If I were to assess the worlds of buying and selling through much of what I read, I would come up with the conclusion that Customers and Sales people are on diverging paths, we are doing as much to minimize our interactions with each other. The Holy Grail of these diverging paths is AI–from a buyers perspective, helping us buy efficiently and intelligently. From a sellers perspective helping us sell more efficiently. Someday buyers and sellers will have their bots talking with each other, freeing human beings from the process of buying and selling.
Survey after survey discuss buyer dissatisfaction with sales–they don’t understand customer businesses, focusing on what they care about. They don’t know their own products that well. They waste buyers’ time. We all know the data that customers often prefer digital research (why 100% of customers aren’t researching digitally is beyond me.).
At the same time, sales seems to be on a different path. Yes, there are those Challengers and Insight driven sales people (I’ll come back to this later). But more and more we seem to be focused on driving inbound–waiting for the customer to now they want something, yes, after they’ve completed their research. We seek to automate and segment the process, focusing on our own efficiency. Marketing creates MQLs, SDRs pass leads to BDRs/AEs who pass opportunities specialist and demo’ers, who pass them to account management or closers, all ultimately received by customer success who then go after retention, renewal, upsell, cross sell. We seek to automate as much of the engagement process as we can–sure it’s efficient and potentially cheaper, but does it create meaning for customers?

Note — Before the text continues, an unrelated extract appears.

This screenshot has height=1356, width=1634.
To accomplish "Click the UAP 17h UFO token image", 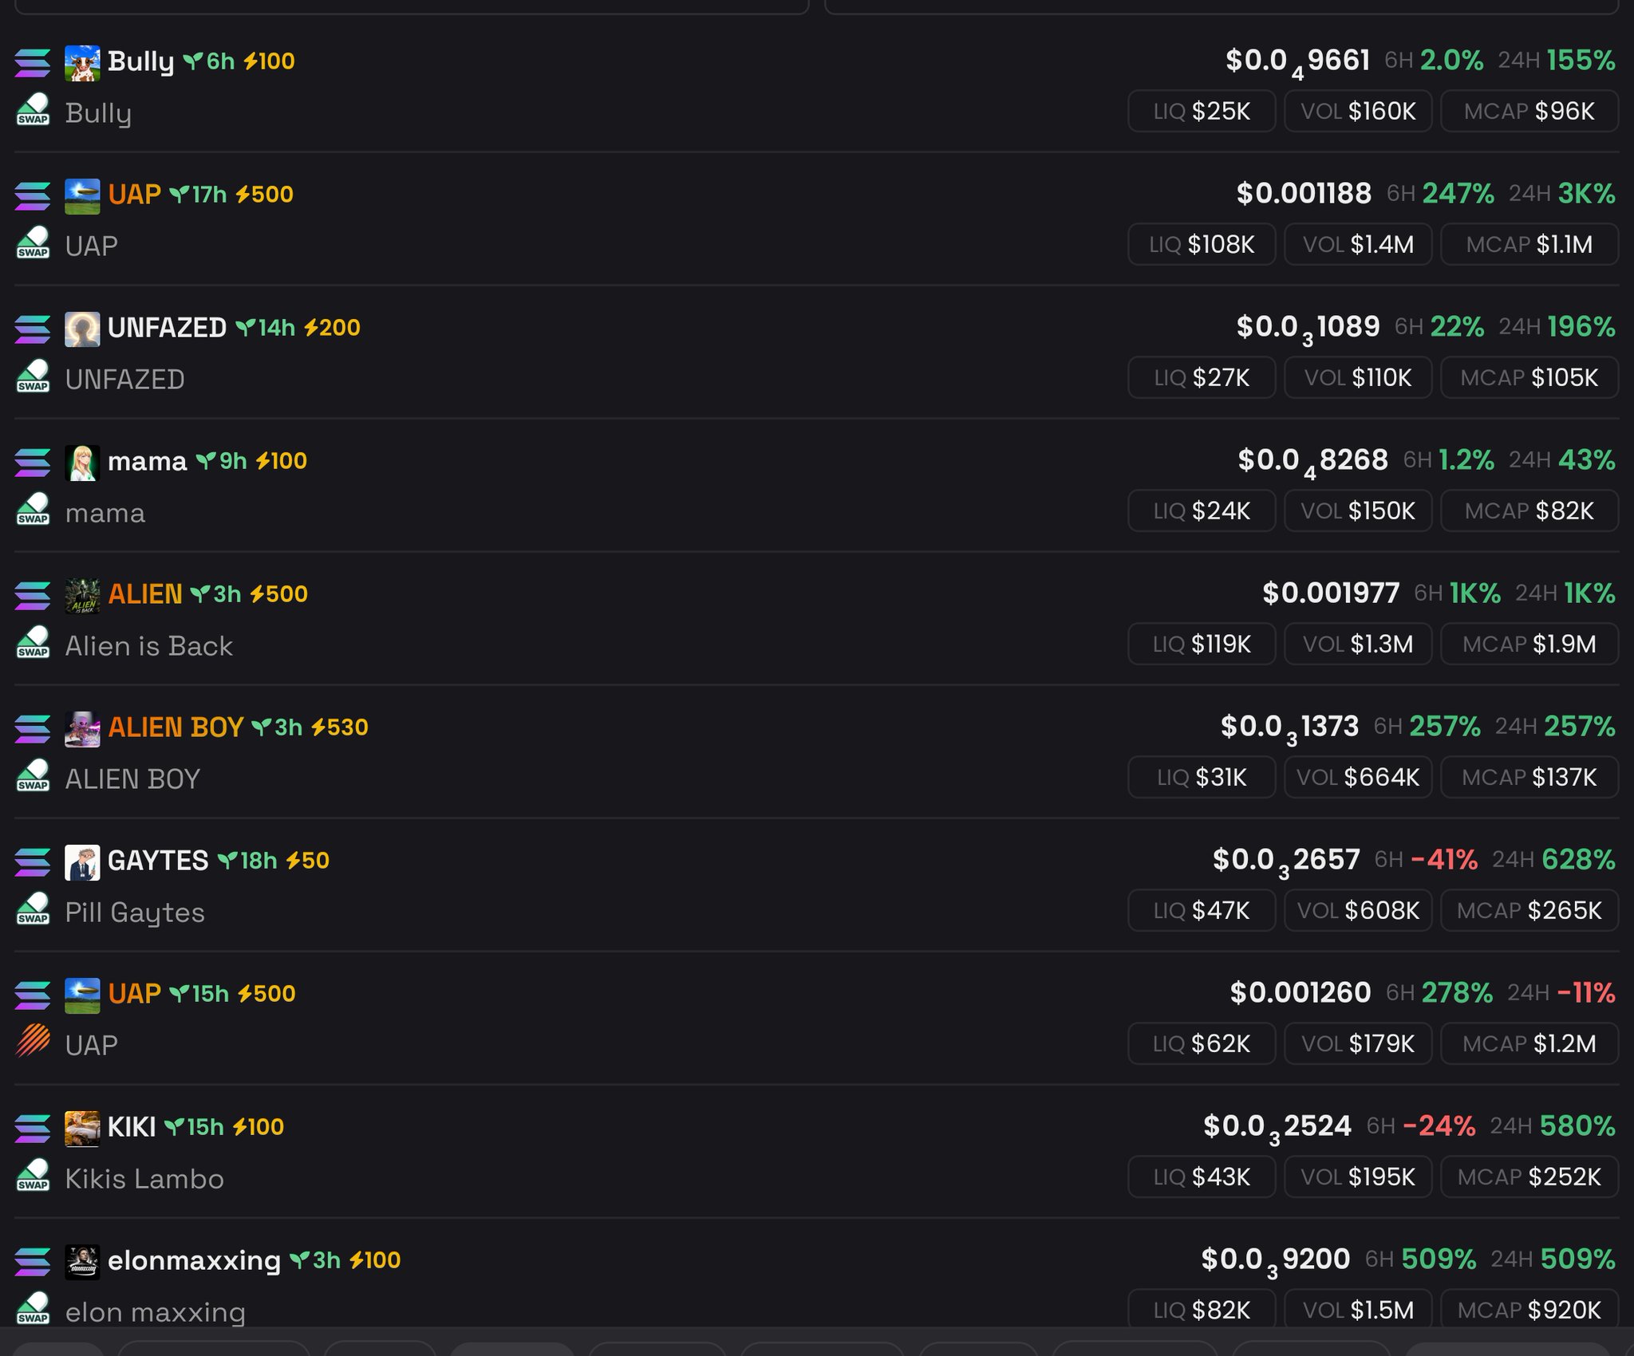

I was recently speaking to a sales team about a big win, I asked, “What did you sell it for?” Their response was “A little over a $1M.” They missed my point and couldn’t answer when I clarified my question. In another conversation with a senior sales person, I asked, “What do they do?” He didn’t know, but he was busy trying to get them to buy.
It’s easy to see why we are on diverging paths. We are each optimizing our own workflow with little attention to the other.
But customers and sales people need each other—at least in complex B2B situations. Each buying decision is different–there are different situations, differing goals, differing company cultures, priorities, change/risk profiles. No amount of digital research will help customers understand their own situation. No amount of research will help customers know whether they are asking the right questions or oblivious to critical issues.
And then there are those customer who desperately need to change, but are so busy doing their work, they are oblivious to that need.
Great sales people offer great value to customers in addressing these along with a myriad of other issues they may not appreciate in their buying processes.
Sales needs these customers too! Beyond the obvious need for orders and revenue, we learn from our active engagement with customers. It helps us improve, it helps us recognize where we create and deliver differentiated value, it helps us learn how to compete. Without deep engagement with customers, how do we learn about new and emerging problems that drive our own corporate strategies for new solutions, services, and ways to grow.
Customers and sales have a shared dependence. What would happen if we started acting on this, designing our engagement strategies to build on these relationships and value?